She looks nonplussed.

“Ah, you’ll have to forgive her, Lord Jiraiya,” says Teuchi, amused. “I’m afraid she’s a little young to have heard about you. Ayame, this gentleman is the Lord Hokage’s student, so be polite.”

Ayame scrutinizes him. “So how come you’re hanging out with Naruto?”

Naruto goes quiet: the new secret of the fox is still weighing heavily on his mind.

“Well, the kid told me where I could get the best ramen in the Hidden Leaf,” he replies lightly. “Would hardly be fair of me to go all on my lonesome after he did me the favor, would it?”
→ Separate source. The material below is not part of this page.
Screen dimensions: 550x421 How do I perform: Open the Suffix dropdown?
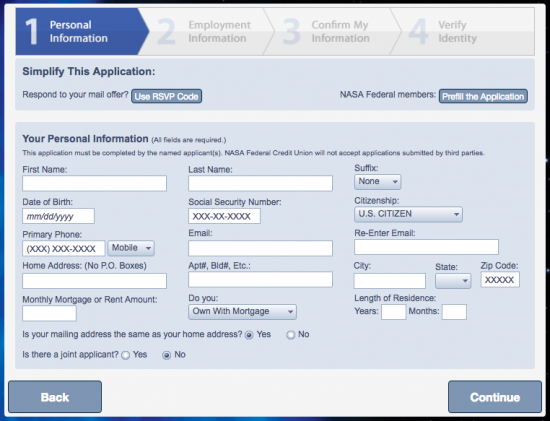(377, 182)
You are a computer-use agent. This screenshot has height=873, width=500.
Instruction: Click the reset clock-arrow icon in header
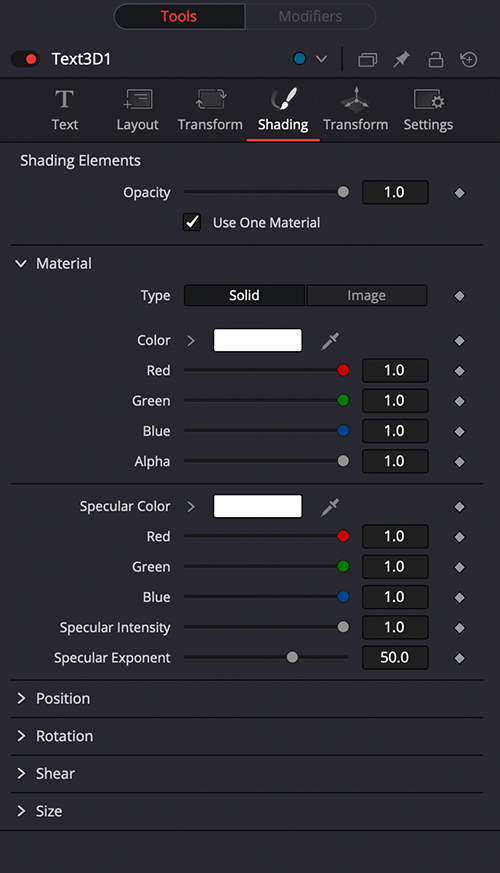tap(469, 59)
That derails her- she preens, grinning.

Naruto, sulking, dives back into his ramen. Presumably he intends to drown his sorrows and injured pride in miso and pork cutlets- or maybe he really is just that much of a bottomless pit. It’s hard to say for certain.

“Looks like we’ll be having seconds,” observes Jiraiya.
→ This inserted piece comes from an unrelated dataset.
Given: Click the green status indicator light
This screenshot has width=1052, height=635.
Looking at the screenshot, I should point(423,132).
Teuchi’s already got a bowl ready.


	4. The Teacher

**Summary for the Chapter:**

> In a monster's awakening: the aftermath.

Temari’s youngest brother isn’t human.

It’s an easy mistake to make, if you don’t know Gaara as well as Temari does. After all, he’s just a little kid, not quite eight years old. He’s small and round-cheeked, and his eyes are as blue as the dawn sky over the desert. Someone might even think him cute, with his fluffy red hair and unsteady child’s gait.

But Temari knows better:

Gaara, learning to walk, had never fallen. When he stumbled, the floors would rise to steady him in a surging wave of sand. When sandstorms brewed and all the villagers ran for shelter from the whipping blades of wind and grit, Gaara would sit alone by the fountain in the square, untouched by the rage of the desert.

Gaara stares. It’s a hollow, unchildlike gaze, captured by something far away that no one else can see. Like the howling winds of the desert sing a different tune to him. 

There’s something _wrong_ about him.

That had been enough to make her uneasy growing up, even without the dark whispers and fearful glances from their attendants. A little brother that watched with wide, distant eyes and rarely spoke, who murmured to himself in a soft raspy voice with no one to hear him. He never laughed, never smiled, rarely cried.

It hadn’t been a surprise, then, when Father took Temari aside and explained about the demon.

“Gaara is the vessel of the Shukaku,” he’d said, cold and regal. “The One-Tailed Sand Demon.”

“Yes, Father,” she’d said.

Temari had been five years old, then, and Gaara barely a toddler. She’d been about to begin her training. She’d been determined to be a daughter that the Lord Kazekage could rely on, determined to be an example for Kankuro, determined to bring honor and strength to the Hidden Sand.

“He will be either our bane or our deliverance,” the Fourth Kazekage had said. “I rely on you to watch him.”

“Yes, Father.”

His mouth had quirked into something nearly like a smile, but without the warmth. He’d rested a hand on her head briefly. “You may look like your mother, but you have my spirit.”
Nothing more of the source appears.